*** Begin section ***

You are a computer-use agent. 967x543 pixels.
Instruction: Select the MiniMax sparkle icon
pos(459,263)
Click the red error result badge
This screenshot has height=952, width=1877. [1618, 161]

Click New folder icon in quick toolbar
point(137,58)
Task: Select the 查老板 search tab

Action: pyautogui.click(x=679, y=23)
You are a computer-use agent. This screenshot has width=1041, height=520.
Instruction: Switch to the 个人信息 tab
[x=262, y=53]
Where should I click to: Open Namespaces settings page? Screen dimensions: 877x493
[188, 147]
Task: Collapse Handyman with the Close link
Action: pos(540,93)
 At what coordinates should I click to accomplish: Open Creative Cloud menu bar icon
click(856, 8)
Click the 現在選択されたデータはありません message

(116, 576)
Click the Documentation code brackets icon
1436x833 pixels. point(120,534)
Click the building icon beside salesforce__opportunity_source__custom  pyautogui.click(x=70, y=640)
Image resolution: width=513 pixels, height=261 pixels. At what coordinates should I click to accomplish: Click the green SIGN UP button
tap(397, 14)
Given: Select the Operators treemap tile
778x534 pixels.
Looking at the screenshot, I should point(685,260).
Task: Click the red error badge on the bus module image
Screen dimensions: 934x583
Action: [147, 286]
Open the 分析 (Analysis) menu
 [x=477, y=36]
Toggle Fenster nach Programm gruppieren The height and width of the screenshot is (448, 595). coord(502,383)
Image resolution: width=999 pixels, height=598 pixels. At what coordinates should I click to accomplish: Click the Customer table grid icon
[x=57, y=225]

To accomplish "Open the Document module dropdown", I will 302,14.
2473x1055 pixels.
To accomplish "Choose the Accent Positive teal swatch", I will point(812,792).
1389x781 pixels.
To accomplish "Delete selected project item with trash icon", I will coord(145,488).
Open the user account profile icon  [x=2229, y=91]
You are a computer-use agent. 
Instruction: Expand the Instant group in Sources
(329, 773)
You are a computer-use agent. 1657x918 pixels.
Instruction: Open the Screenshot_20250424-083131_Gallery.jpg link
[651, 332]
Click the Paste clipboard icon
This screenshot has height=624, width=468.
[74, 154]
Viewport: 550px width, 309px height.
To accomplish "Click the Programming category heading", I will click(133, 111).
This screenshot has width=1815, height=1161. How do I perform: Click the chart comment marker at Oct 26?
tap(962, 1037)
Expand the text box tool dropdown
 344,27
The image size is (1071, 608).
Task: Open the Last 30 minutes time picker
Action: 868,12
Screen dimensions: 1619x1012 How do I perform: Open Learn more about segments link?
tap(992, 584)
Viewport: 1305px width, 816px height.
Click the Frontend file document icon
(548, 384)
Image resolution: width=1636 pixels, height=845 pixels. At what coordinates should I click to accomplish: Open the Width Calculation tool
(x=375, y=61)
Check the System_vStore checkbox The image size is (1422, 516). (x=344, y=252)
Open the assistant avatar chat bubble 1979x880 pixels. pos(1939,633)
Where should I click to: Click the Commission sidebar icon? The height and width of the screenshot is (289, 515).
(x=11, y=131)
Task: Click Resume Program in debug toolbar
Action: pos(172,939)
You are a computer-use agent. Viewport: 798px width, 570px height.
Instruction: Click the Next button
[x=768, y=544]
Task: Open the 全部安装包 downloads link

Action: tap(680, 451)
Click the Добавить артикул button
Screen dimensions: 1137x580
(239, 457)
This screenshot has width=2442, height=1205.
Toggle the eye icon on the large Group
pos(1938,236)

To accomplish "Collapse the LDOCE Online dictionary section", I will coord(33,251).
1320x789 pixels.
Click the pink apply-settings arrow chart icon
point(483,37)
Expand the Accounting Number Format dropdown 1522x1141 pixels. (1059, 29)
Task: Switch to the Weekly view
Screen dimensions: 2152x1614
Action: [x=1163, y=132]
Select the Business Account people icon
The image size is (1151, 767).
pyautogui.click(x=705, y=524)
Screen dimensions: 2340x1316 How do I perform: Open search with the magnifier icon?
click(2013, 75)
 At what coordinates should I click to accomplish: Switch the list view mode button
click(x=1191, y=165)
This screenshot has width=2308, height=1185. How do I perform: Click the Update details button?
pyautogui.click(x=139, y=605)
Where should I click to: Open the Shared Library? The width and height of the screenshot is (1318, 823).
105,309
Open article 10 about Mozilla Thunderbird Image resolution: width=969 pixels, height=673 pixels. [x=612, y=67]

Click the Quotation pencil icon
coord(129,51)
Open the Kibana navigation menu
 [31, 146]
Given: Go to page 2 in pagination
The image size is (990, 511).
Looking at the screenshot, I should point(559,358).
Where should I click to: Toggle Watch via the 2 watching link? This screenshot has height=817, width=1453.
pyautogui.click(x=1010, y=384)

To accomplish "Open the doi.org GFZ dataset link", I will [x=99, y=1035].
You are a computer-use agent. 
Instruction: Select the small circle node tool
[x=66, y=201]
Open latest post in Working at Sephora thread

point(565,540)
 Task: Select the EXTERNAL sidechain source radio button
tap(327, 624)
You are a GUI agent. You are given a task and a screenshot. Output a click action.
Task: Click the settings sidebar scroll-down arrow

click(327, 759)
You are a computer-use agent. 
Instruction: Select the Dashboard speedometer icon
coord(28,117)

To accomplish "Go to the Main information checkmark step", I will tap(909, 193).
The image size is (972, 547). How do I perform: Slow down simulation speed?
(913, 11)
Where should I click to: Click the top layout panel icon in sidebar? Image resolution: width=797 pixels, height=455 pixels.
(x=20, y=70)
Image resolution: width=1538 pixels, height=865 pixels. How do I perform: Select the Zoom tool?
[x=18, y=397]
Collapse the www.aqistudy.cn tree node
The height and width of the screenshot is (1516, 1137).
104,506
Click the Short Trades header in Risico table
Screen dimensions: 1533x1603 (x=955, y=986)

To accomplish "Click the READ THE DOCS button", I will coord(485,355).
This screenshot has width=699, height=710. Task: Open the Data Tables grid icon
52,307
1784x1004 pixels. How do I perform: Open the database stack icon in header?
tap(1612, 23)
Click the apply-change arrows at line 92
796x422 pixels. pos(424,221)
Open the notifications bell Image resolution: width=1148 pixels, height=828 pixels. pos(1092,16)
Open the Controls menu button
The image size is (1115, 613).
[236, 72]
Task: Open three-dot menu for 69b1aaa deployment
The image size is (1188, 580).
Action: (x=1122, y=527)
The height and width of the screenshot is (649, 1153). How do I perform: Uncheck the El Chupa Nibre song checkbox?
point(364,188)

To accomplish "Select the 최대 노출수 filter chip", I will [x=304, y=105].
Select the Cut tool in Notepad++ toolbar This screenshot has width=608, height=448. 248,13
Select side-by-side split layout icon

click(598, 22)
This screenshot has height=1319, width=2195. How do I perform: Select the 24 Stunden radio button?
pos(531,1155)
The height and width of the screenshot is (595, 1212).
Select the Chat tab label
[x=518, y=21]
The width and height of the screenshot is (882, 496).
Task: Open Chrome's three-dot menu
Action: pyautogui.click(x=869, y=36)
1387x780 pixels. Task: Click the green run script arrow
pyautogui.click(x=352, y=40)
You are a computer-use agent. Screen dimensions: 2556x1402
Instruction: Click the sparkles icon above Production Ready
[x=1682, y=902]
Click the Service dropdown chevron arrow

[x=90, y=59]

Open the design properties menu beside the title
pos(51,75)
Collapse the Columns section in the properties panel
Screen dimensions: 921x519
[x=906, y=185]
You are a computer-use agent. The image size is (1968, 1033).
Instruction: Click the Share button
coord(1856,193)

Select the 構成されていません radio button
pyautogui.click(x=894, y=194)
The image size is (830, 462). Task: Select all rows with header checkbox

*** End section ***

Task item: Your reply should be a single number: how many lines in the listing above include the string "Viewport".

Response area: 3